Infine, l’invettiva politica: il Movimento non rappresenta tutti i neri d’America, “né le nostre comunità; non può parlare a nostro nome; né vantarsi di agire per il nostro bene anche perché costoro non hanno in nessuna considerazione la nostra prosperità! La maggioranza dei neri americani sono a favore di proteste pacifiche e fruttuose, come quella di Martin Luther King Jr. e ambiscono a riforme che assicurino loro di essere più prosperi rimanendo liberi!”. E vagli a dare torto! Il secondo editoriale del WSJ è molto più rivolto agli osservatori esterni, intesi come nemici interessati (Russia e Cina, in particolare) che soffiano sul fuoco della protesta afroamericana e della malagestione del Covid-19 da parte dell’attuale Amministrazione. “Enemies see a weak and divided Usa”, avverte Walter Russell Mead e, ovviamente tutti costoro si sbagliano di grosso perché tendono a identificare gli attuali disordini antirazziali come un ulteriore segno di indebolimento della leadership americana nel mondo e non capiscono, invece, che da lì deriva la forza della sua democrazia!
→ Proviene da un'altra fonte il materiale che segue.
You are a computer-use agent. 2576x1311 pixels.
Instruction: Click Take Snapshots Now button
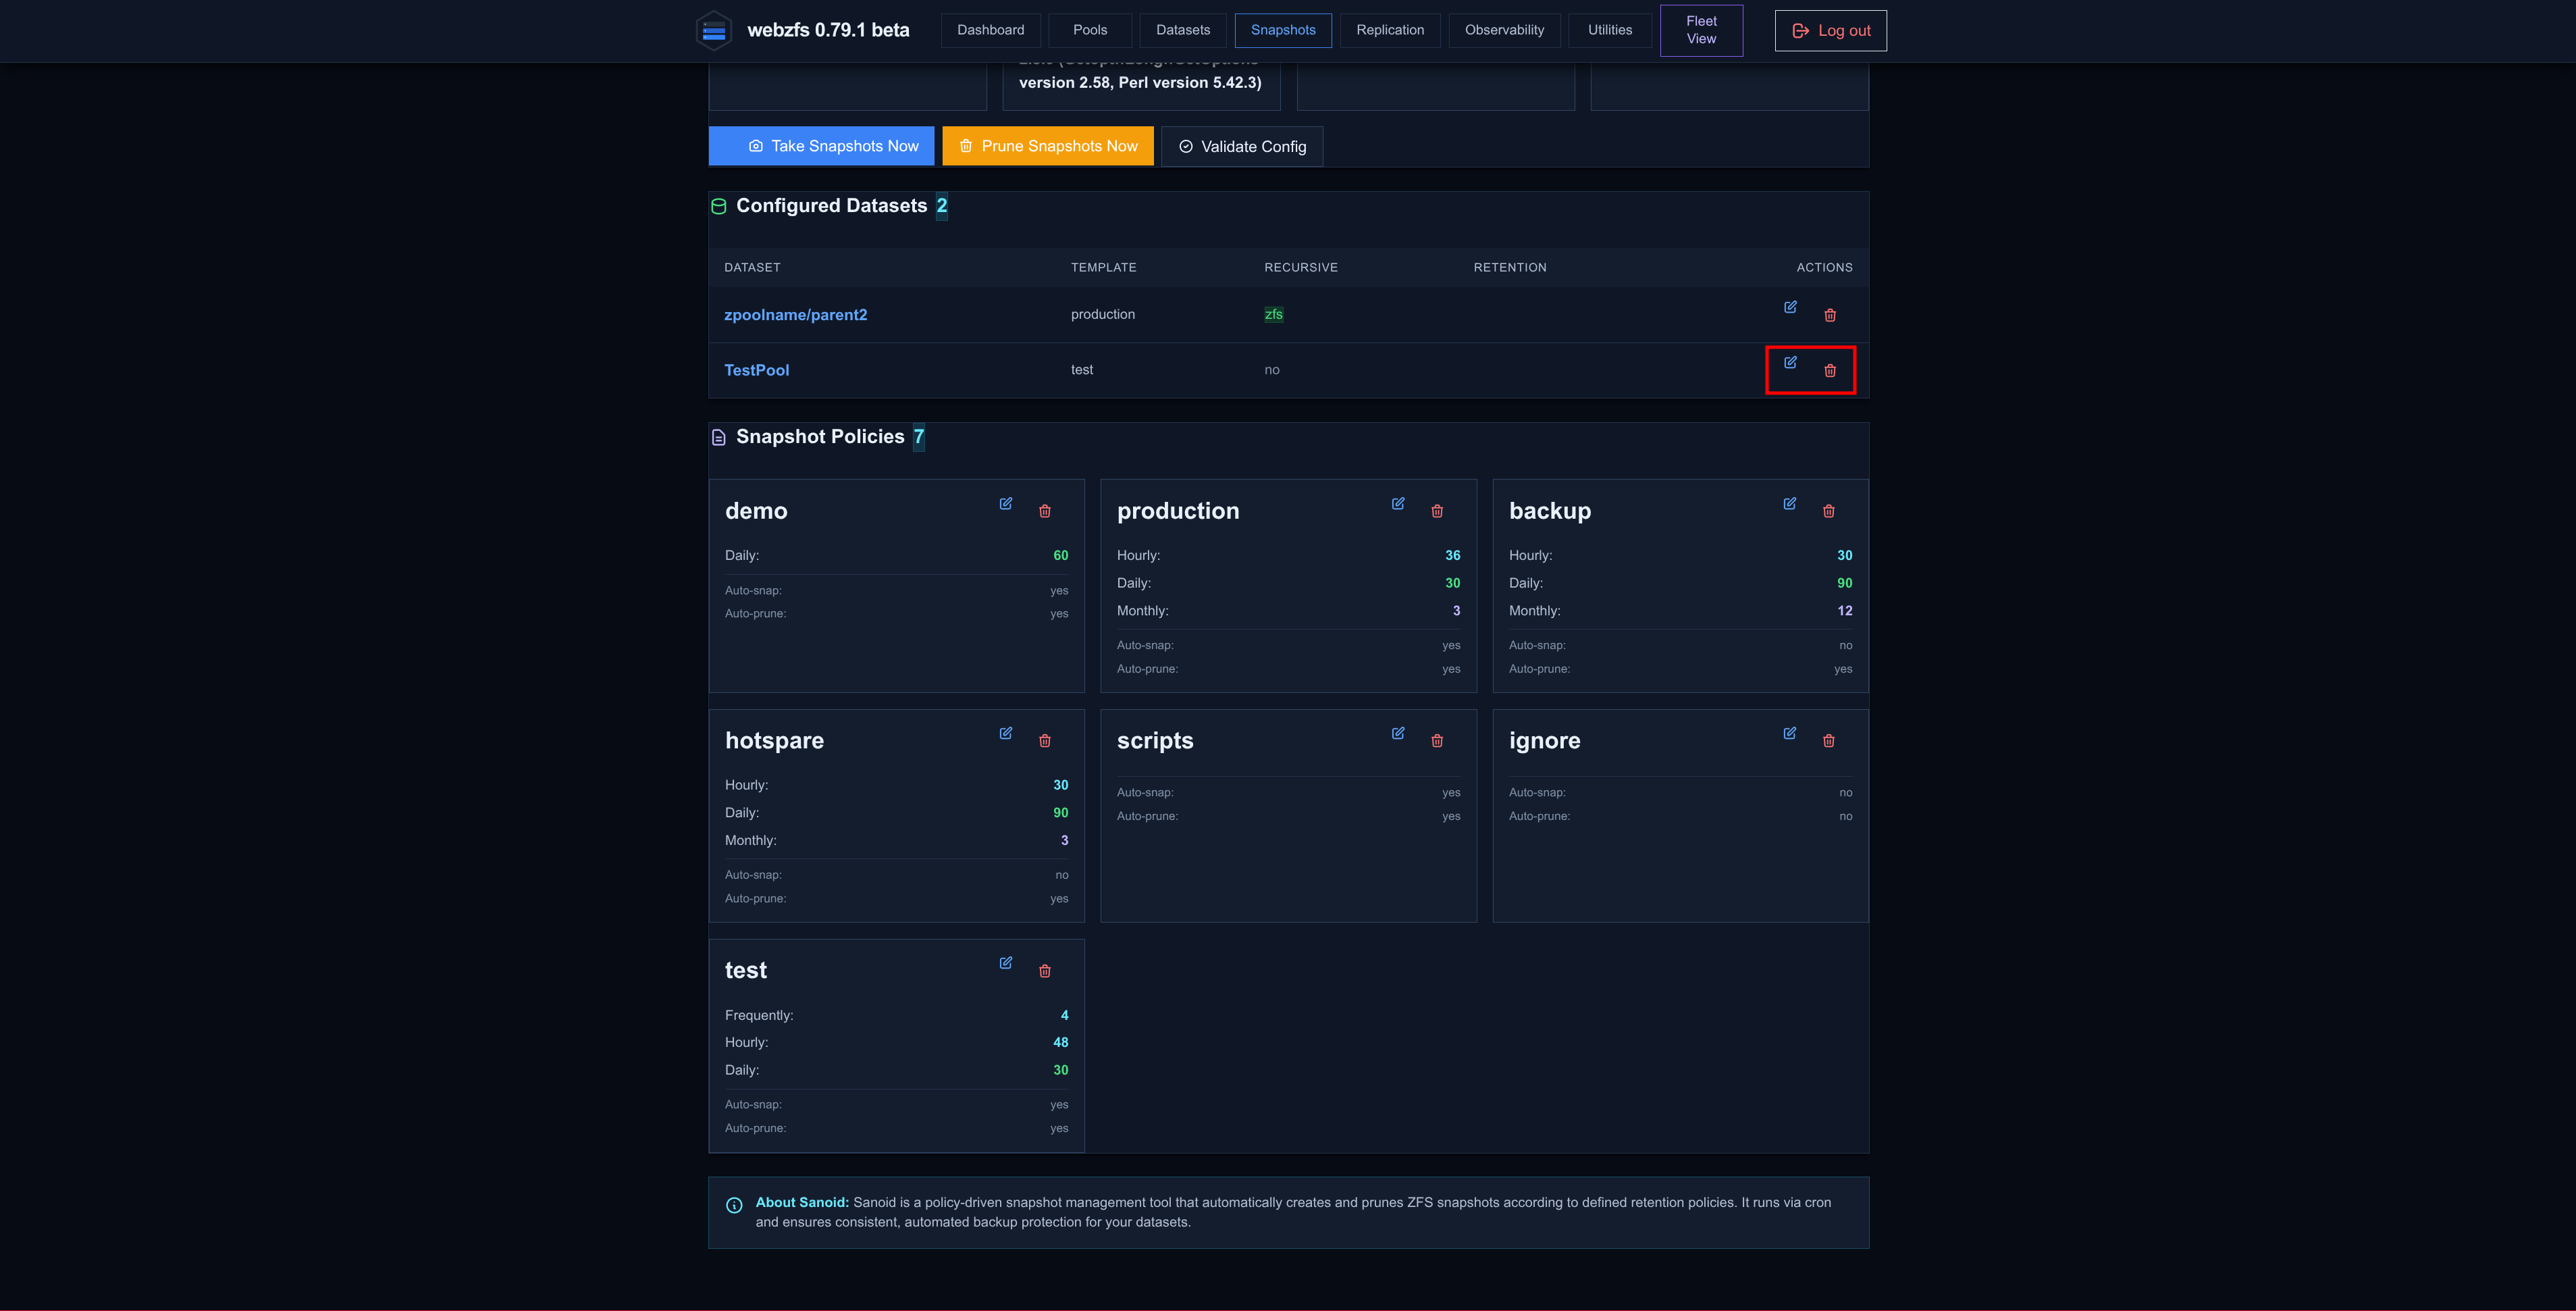[821, 146]
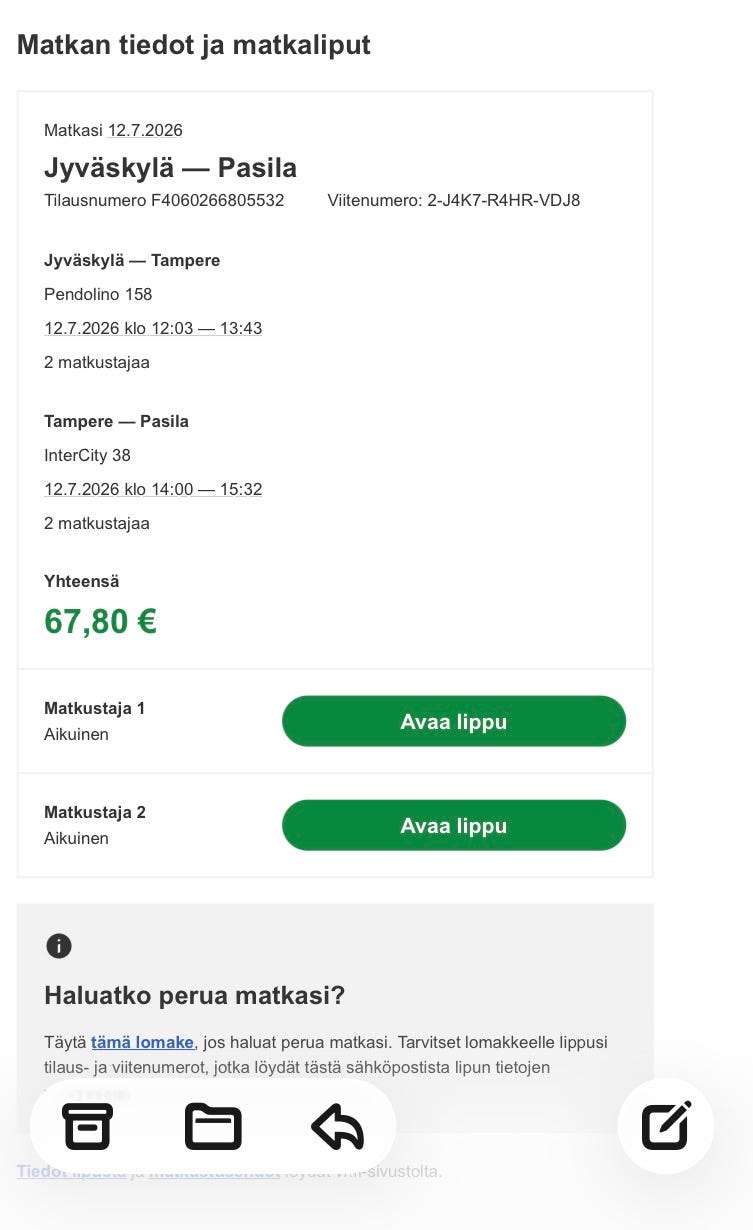Archive this email with the box icon
The height and width of the screenshot is (1230, 753).
[x=88, y=1127]
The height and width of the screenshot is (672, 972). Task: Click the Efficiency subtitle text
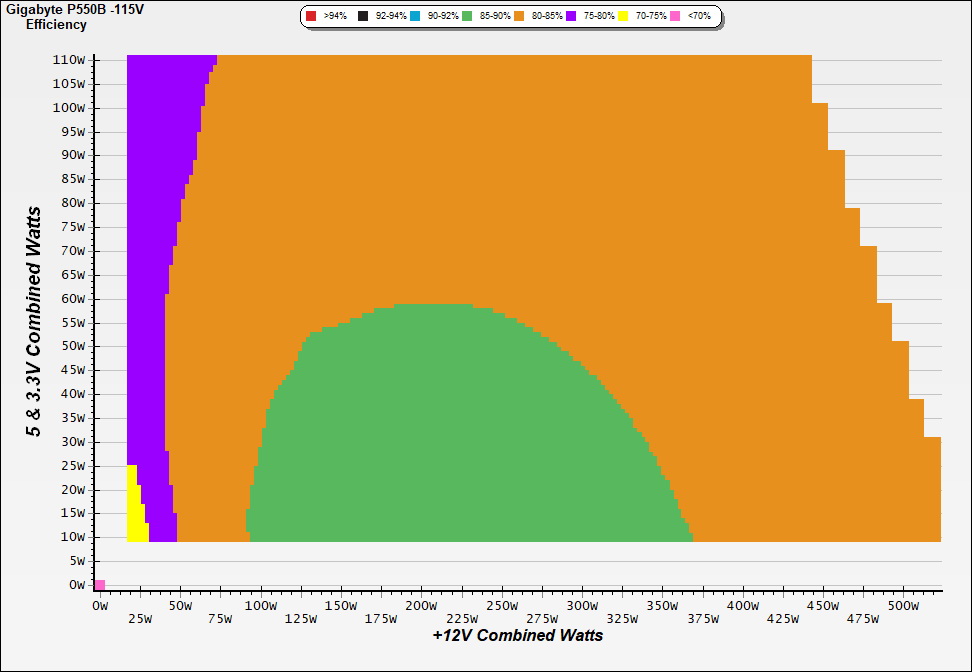(x=56, y=24)
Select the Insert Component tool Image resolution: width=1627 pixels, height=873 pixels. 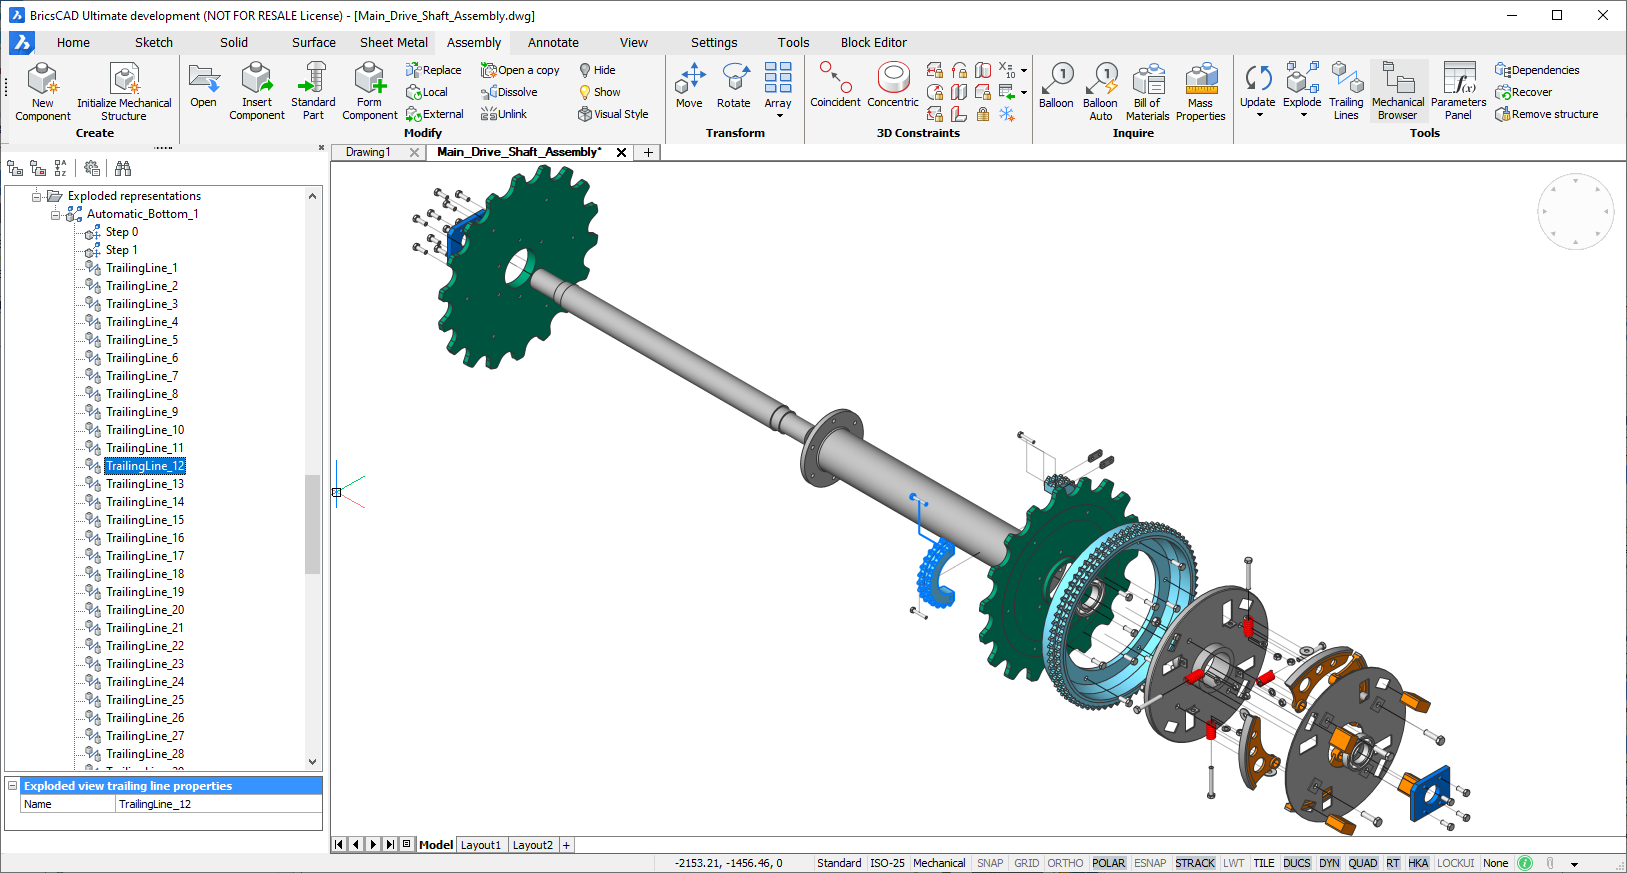pos(257,80)
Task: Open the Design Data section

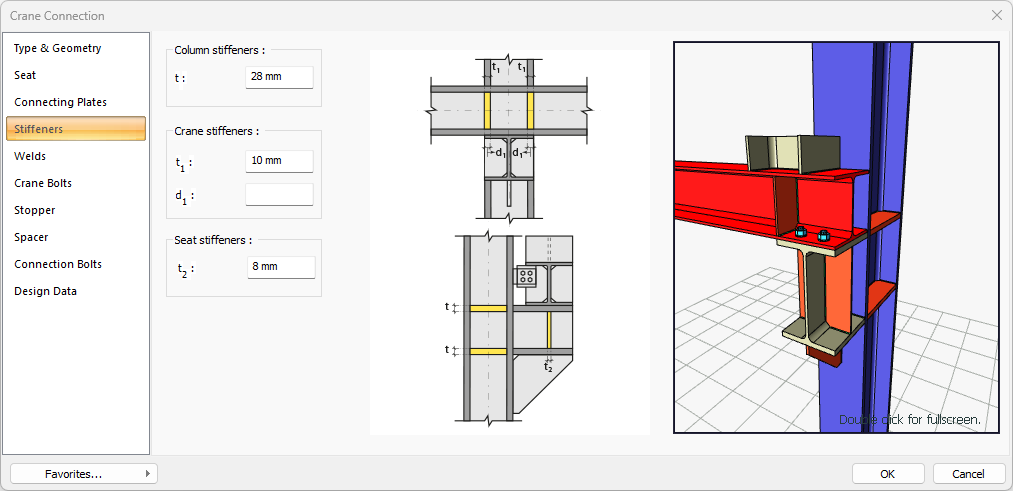Action: [45, 291]

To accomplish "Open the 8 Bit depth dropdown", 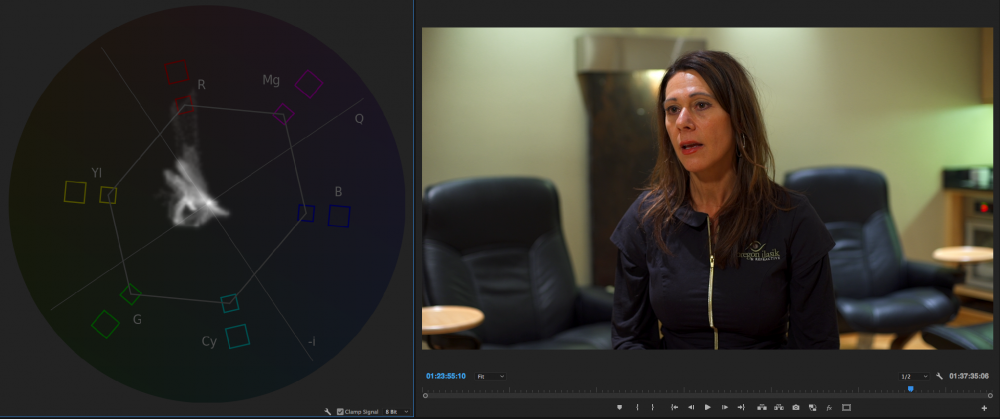I will [396, 411].
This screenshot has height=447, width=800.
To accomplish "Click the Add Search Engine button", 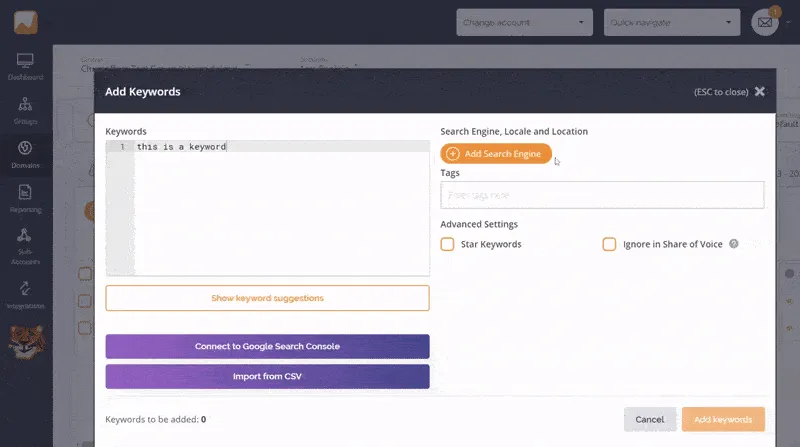I will coord(496,154).
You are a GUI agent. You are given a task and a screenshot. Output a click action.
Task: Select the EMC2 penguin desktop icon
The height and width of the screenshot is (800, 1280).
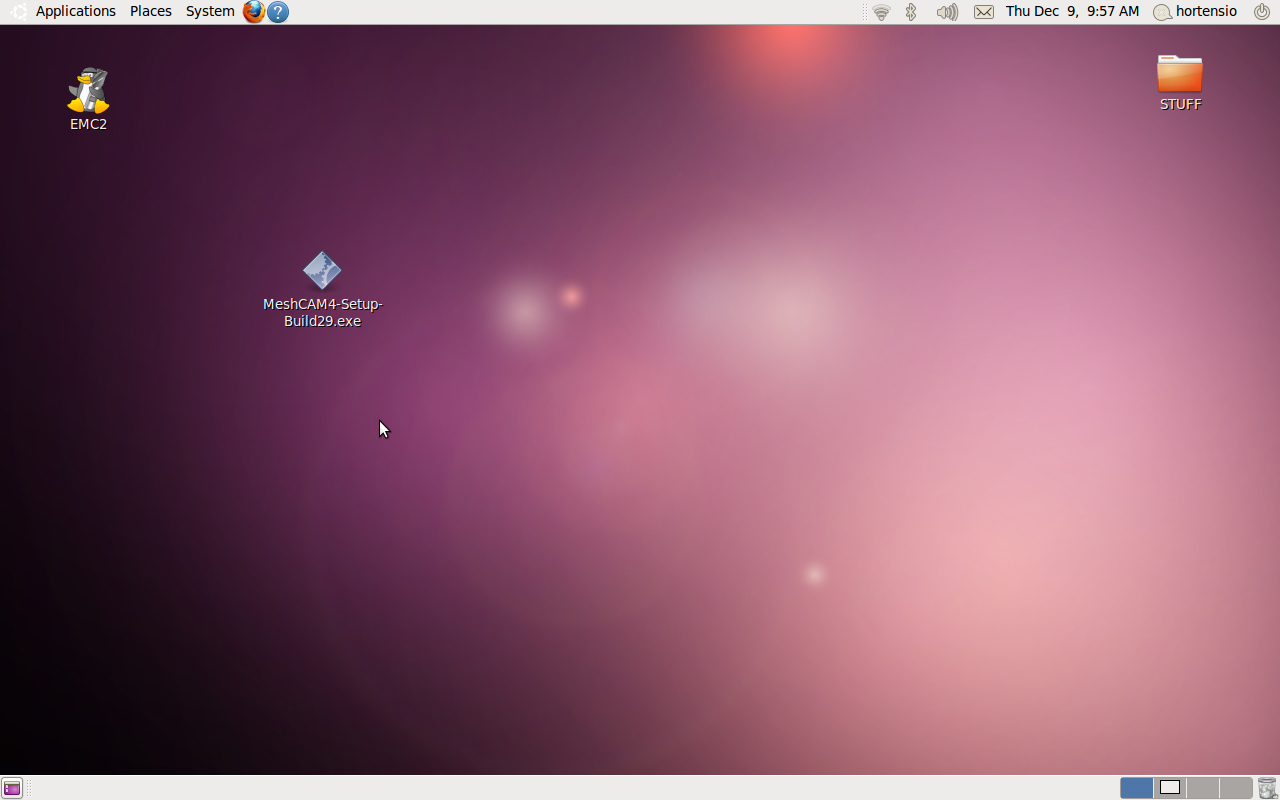coord(88,92)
Perché, poi, a personaggi come Recep Tayyip Erdoğan, Xi Jinping e Vladimir Putin (veri e insuperabili maestri nella dura repressione delle manifestazioni di protesta!) non importa sostanzialmente nulla di quanto sta accadendo. A loro interessa capire come si comporterà l’uomo forte al comando dell’America; che cosa lui voglia e come intende realizzare quei suoi fini; quanto durerà e chi verrà dopo di lui. Assai meno, invece, i nemici dell’America sono orientati a capire se la protesta avrà esisti positivi per la riforma pacifica del sistema. L’unico fatto che li riguarda è il seguente: “Ma, gli Usa, usciranno da queste crisi più forti o più deboli?”.
Nel secondo caso, piazzeranno senza colpo ferire azzardi del tipo di quelli di Hitler negli anni Trenta (crisi di Wall Street del 1929), o di Vladimir Putin che invase la Georgia nel 2008 (crollo dei mutui subprime). Ed è proprio la percezione di una progressiva debolezza dell’America e dell’Occidente ad avere spinto Xi Jinping a mostrare i muscoli. Ma, avverte Walter Russell Mead, “sottostimare l’America è l’errore peggiore che i nostri nemici possano fare!”. Le crisi negli Usa non costruiscono dittature ma riforme di sistema a Costituzione invariata! Vedi l’uscita vittoriosa dalla Guerra fredda; il trionfo sul nazismo e il successo rooseveltiano del New Deal e poi del Piano Marshall. Chi oggi la odia, sappia che l’America vincerà sempre quanto interverrà a difesa del mondo libero contro ogni forma di dittatura! Provare per credere?